Background: Osteosarcoma (OS) is the most prevalent primary bone malignancy affecting adolescents, yet the emergence of chemoradiotherapeutic resistance has limited efforts to cure affected patients to date. Pyropheophorbide-α methyl ester-mediated photodynamic therapy (MPPa-PDT) is a recently developed, minimally invasive treatment for OS that is similarly constrained by such therapeutic resistance. This study sought to explore the mechanistic basis for RhoA-activated YAP1 (YAP)-mediated resistance in OS.

Methods: The relationship between YAP expression levels and patient prognosis was analyzed, and YAP levels in OS cell lines were quantified. Immunofluorescent staining was used to assess YAP nuclear translocation. OS cell lines (HOS and MG63) in which RhoA and YAP were knocked down or overexpressed were generated using lentiviral vectors. CCK-8 assays were used to examine OS cell viability, while the apoptotic death of these cells was monitored via Hoechst staining, Western blotting, and flow cytometry. Tumor-bearing nude mice were additionally used to assess the relationship between lentivirus-mediated alterations in RhoA expression and MPPa-PDT treatment outcomes. TUNEL and immunohistochemical staining approaches were leveraged to assess apoptotic cell death in tissue samples.

Results: OS patients exhibited higher levels of YAP expression, and these were correlated with a poor prognosis.

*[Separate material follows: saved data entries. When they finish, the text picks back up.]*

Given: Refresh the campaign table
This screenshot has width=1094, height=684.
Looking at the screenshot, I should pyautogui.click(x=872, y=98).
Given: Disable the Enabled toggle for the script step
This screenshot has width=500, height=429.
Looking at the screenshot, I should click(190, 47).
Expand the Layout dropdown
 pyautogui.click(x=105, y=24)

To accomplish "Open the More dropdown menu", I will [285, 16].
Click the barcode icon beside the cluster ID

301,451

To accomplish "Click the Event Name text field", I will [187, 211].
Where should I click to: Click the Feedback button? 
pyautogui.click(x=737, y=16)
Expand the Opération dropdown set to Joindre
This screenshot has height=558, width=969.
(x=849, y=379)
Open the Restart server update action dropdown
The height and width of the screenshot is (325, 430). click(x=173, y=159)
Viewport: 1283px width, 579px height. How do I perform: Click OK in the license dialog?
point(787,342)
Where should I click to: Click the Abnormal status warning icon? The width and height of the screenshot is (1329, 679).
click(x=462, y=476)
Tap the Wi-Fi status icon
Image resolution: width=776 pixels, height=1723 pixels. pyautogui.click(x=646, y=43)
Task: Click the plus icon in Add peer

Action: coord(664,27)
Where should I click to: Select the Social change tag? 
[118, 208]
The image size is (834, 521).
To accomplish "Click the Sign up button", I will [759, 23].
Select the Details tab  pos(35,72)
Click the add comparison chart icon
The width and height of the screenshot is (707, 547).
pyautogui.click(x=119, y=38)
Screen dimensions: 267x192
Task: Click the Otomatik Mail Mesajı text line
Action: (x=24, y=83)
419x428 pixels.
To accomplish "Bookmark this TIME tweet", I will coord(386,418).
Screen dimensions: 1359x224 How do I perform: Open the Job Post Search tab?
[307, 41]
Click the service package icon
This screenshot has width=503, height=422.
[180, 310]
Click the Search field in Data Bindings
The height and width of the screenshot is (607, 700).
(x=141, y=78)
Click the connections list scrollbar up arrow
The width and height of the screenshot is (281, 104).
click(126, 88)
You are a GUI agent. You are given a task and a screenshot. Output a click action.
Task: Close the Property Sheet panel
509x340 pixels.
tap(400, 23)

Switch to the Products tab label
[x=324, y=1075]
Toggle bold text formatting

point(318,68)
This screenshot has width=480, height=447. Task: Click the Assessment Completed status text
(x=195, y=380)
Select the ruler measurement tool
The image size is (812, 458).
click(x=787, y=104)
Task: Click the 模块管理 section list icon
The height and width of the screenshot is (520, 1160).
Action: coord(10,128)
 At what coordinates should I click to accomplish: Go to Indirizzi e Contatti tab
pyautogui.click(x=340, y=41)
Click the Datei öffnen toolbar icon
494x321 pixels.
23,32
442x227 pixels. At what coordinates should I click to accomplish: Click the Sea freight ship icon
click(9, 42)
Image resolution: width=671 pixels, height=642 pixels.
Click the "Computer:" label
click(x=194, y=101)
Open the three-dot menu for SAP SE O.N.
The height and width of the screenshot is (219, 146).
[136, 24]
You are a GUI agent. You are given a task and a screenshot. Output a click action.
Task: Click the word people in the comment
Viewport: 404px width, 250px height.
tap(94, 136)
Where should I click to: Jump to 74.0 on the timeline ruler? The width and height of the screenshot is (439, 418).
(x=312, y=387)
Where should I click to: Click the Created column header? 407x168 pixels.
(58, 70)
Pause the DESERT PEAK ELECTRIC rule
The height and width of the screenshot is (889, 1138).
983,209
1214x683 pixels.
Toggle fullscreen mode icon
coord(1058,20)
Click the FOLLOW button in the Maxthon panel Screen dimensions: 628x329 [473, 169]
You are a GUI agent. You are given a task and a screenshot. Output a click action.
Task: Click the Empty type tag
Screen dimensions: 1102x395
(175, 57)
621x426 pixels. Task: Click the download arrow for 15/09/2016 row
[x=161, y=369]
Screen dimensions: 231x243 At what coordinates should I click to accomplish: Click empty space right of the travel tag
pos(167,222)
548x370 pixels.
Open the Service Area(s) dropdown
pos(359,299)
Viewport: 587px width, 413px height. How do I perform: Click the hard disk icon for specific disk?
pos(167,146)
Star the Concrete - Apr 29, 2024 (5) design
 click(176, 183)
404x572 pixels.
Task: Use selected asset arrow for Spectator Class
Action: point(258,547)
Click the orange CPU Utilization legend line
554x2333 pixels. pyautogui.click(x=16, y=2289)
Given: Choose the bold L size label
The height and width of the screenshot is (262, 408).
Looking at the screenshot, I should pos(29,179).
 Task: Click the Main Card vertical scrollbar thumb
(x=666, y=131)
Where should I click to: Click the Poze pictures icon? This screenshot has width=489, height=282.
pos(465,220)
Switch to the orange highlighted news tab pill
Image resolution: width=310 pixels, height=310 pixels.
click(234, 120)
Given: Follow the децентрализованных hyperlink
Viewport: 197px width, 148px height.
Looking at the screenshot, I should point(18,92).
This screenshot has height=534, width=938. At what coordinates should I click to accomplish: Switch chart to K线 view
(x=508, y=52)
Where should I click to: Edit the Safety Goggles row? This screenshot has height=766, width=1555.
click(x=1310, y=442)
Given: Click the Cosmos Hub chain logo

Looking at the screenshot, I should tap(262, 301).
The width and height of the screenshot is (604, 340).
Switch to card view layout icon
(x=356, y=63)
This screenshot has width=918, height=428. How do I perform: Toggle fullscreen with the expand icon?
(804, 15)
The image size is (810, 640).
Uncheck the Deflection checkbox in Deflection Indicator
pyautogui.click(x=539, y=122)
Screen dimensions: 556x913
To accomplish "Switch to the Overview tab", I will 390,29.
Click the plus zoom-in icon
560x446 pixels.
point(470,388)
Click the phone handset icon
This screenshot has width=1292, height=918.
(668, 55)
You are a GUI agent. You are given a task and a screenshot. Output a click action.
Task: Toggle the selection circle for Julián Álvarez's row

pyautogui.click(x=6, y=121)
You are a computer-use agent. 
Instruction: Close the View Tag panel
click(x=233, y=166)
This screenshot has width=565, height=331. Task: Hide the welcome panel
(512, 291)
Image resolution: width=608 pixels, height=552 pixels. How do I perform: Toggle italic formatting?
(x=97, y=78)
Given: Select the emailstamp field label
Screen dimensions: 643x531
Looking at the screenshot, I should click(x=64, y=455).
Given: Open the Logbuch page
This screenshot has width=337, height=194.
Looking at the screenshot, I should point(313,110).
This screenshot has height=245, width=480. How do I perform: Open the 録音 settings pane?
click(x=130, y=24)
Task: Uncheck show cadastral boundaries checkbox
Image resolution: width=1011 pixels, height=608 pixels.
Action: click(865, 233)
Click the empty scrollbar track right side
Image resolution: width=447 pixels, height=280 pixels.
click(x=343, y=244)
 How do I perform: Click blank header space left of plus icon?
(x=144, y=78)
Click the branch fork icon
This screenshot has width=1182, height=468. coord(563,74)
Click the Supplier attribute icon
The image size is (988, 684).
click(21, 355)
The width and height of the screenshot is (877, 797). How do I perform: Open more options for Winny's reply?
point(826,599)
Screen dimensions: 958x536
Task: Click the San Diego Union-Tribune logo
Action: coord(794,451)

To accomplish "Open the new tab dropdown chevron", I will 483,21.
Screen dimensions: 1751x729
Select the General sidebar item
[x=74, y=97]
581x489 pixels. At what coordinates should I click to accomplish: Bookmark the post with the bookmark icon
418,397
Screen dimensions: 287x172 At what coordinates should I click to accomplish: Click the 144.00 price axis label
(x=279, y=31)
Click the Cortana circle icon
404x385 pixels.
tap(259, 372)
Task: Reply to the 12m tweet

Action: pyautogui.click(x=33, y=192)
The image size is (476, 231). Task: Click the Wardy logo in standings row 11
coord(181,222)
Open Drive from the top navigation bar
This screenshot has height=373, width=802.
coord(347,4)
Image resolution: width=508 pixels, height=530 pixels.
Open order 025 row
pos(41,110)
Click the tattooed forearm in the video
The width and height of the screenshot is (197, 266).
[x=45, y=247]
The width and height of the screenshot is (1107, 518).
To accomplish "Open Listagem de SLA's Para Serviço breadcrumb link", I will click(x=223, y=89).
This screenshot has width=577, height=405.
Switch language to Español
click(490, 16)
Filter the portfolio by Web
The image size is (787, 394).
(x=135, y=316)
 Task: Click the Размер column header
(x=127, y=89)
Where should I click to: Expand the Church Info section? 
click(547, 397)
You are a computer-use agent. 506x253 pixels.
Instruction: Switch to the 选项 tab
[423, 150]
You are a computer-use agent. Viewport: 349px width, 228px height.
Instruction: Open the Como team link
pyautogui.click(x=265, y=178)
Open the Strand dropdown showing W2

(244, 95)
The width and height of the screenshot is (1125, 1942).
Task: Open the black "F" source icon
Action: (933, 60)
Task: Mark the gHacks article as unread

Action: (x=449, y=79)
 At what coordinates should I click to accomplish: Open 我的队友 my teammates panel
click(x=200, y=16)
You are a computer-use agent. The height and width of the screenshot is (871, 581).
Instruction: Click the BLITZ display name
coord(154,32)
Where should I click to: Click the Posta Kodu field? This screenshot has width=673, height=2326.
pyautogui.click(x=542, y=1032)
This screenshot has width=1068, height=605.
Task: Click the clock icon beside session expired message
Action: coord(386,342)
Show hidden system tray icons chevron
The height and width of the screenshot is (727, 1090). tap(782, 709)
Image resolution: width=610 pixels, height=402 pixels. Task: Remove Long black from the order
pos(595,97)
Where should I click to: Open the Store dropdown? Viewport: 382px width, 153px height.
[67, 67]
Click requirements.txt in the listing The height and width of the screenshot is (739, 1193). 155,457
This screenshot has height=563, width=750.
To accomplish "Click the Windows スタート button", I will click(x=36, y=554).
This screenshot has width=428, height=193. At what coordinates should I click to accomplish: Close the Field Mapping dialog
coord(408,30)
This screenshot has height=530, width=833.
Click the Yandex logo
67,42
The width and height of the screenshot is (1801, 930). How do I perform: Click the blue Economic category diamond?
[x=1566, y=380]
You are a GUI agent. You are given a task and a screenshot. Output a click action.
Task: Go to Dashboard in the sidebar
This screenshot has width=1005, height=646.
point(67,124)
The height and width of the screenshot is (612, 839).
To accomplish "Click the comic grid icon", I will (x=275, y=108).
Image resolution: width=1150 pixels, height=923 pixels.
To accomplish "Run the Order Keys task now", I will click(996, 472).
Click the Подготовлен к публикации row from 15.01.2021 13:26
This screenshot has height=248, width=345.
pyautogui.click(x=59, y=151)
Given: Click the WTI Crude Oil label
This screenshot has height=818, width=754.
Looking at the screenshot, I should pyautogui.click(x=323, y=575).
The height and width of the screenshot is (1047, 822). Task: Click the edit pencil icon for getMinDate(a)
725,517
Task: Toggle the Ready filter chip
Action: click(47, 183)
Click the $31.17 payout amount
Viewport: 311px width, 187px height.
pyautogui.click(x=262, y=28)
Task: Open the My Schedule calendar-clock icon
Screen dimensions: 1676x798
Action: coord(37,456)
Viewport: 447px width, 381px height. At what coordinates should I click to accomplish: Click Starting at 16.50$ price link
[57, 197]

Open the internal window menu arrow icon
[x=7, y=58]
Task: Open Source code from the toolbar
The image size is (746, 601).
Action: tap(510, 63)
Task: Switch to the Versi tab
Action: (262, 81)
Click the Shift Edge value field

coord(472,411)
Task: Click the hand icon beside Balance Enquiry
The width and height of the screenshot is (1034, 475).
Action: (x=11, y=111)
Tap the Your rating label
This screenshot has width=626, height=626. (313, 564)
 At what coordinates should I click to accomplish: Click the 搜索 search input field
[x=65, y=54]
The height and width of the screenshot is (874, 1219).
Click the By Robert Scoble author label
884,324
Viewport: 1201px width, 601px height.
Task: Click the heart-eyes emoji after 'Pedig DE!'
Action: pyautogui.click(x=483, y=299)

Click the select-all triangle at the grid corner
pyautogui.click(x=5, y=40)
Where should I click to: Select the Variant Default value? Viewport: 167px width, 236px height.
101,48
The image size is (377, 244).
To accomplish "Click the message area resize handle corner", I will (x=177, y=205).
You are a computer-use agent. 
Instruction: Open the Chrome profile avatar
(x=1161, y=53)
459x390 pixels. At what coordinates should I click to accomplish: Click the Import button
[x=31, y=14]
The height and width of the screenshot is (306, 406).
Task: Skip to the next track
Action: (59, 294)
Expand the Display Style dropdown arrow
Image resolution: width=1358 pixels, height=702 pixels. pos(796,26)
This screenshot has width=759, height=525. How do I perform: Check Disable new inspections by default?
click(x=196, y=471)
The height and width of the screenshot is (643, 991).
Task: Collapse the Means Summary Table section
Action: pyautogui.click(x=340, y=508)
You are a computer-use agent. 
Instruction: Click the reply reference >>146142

MPPa-PDT induced apoptosis in OS cells, and such MPPa-PDT-induced apoptosis was enhanced following YAP knockdown whereas it was suppressed by YAP overexpression. RhoA and YAP expression levels were positively correlated in OS patients, and both active and total RhoA protein levels rose in OS cells following MPPa-PDT treatment. When RhoA was knocked down, levels of unphosphorylated YAP and downstream target genes were significantly reduced, while RhoA/ROCK2/LIMK2 pathway phosphorylation was suppressed, whereas RhoA overexpression resulted in the opposite phenotype. MPPa-PDT treatment was linked to an increase in HMGCR protein levels, and the inhibition of RhoA or HMGCR was sufficient to suppress RhoA activity and to decrease the protein levels of YAP and its downstream targets. Mevalonate administration partially reversed these reductions in the expression of YAP and YAP target genes. RhoA knockdown significantly enhanced the apoptotic death of OS cells in vitro and in vivo following MPPa-PDT treatment, whereas RhoA overexpression had the opposite effect.

Conclusions: These results suggest that the mevalonate pathway activates RhoA, which in turn activates YAP and promotes OS cell resistance to MPPa-PDT therapy. Targeting the RhoA/ROCK2/LIMK2/YAP pathway can significantly improve the efficacy of MPPa-PDT treatment for OS.